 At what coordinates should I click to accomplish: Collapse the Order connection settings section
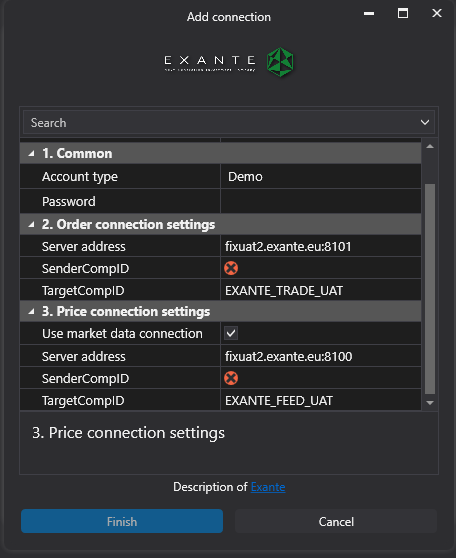31,224
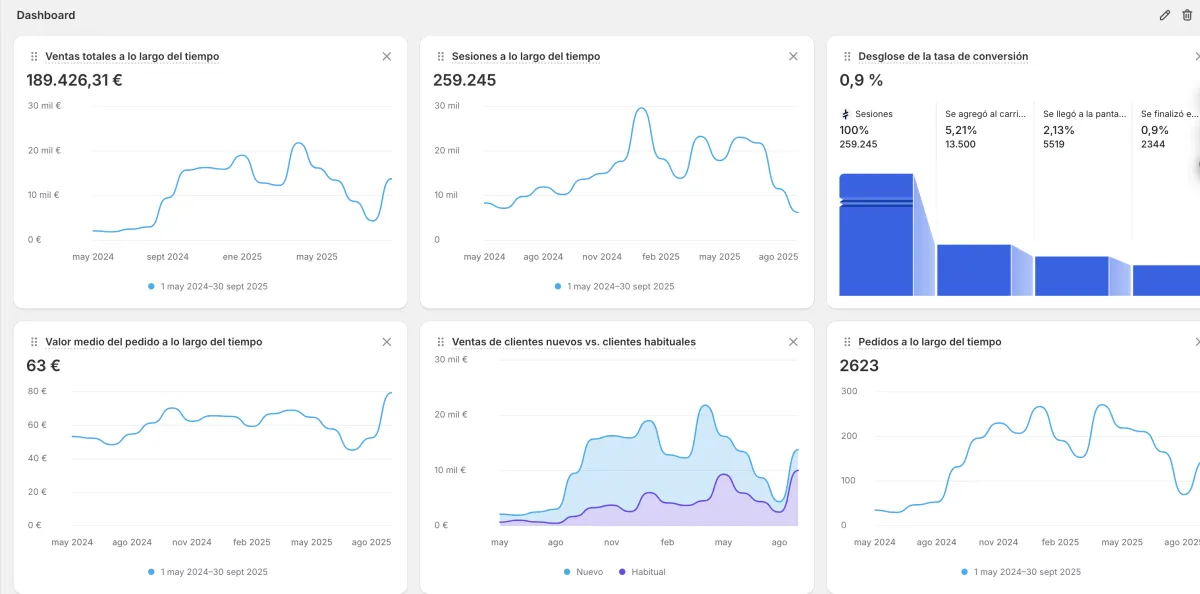Close the Ventas de clientes nuevos card
Screen dimensions: 1200x594
click(x=793, y=342)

> _EXERCISE OBJECTIVE_
Where a picture appears, omit it, and otherwise retype the material exactly.

> _ANSWER TO THIS TASK_
 At what coordinates should I click to accomplish: Collapse the Order connection settings section
31,224
Close the Ventas de clientes nuevos card
Screen dimensions: 1200x594
click(x=793, y=342)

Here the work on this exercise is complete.